Umerov ratificó la postura de su país: «Ucrania sigue siendo constructiva. El objetivo supremo no cambia: una paz justa y duradera».
Sin embargo, el clima previo a las conversaciones estuvo marcado por la desconfianza. Poco antes del inicio de esta ronda, el presidente ucraniano, Volodimir Zelenski, acusó desde Kiev a Rusia de obstaculizar el progreso de las negociaciones de paz durante los contactos en Ginebra. Confirmando lo señalado por Medinski, Zelenski sostuvo que estas reuniones «fueron en efecto complicadas» y afirmó que Moscú demoraba resultados que podrían haber hecho que estas negociaciones estuvieran ya en su fase final.
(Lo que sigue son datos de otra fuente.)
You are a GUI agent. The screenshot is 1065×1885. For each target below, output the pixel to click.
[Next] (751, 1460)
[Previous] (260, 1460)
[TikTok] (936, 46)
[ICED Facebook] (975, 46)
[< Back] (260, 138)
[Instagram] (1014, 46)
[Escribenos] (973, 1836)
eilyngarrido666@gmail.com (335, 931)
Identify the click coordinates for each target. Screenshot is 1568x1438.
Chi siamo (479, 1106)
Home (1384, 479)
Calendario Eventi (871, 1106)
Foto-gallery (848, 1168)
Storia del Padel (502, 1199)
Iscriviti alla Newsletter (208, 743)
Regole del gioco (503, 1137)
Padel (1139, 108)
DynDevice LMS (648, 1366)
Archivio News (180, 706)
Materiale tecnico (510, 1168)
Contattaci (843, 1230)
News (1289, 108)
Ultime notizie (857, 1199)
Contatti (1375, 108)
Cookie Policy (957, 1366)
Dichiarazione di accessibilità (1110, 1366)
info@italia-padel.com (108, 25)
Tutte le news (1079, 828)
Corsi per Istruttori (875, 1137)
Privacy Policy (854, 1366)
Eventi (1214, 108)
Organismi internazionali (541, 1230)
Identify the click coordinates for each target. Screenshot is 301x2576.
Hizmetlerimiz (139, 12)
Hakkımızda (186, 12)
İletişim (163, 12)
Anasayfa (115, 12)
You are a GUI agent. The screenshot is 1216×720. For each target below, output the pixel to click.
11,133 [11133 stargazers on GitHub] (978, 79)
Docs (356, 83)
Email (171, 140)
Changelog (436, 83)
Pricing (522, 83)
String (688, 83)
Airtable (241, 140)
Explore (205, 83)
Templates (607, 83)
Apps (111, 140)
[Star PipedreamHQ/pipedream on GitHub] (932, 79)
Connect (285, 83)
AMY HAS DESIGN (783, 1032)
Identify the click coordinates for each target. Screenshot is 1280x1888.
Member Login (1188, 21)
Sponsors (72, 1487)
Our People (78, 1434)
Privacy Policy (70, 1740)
Zelenski expresó su esperanza en que se lograría un nuevo intercambio de prisioneros y de civiles cautivos, uno de los puntos más sensibles para la opinión pública ucraniana.
El rol de Estados Unidos como mediador
La presencia de Steve Witkoff y Jared Kushner como mediadores estadounidenses marcó el perfil de estas conversaciones, en las que los aliados europeos de Ucrania no participaron. La administración de Donald Trump busca capitalizar políticamente un eventual acuerdo de paz, en un año electoral en Estados Unidos.
Las rondas anteriores se habían celebrado en Abu Dabi, pero Ginebra fue elegida esta vez como sede neutral para facilitar el diálogo directo entre las partes.
Expectativas y próximos pasos
El anuncio de una nueva reunión «pronto» deja abierta la posibilidad de que el proceso de paz continúe avanzando, aunque las diferencias de fondo entre las partes siguen siendo profundas. Moscú insiste en sus condiciones territoriales y de seguridad, mientras Kiev demanda garantías sólidas y la restitución de su integridad territorial.
Mientras tanto, la guerra continúa en el terreno, con ataques y contraataques que no cesan pese a las conversaciones diplomáticas. La comunidad internacional observa con atención los próximos movimientos de las tres potencias en la mesa de negociación.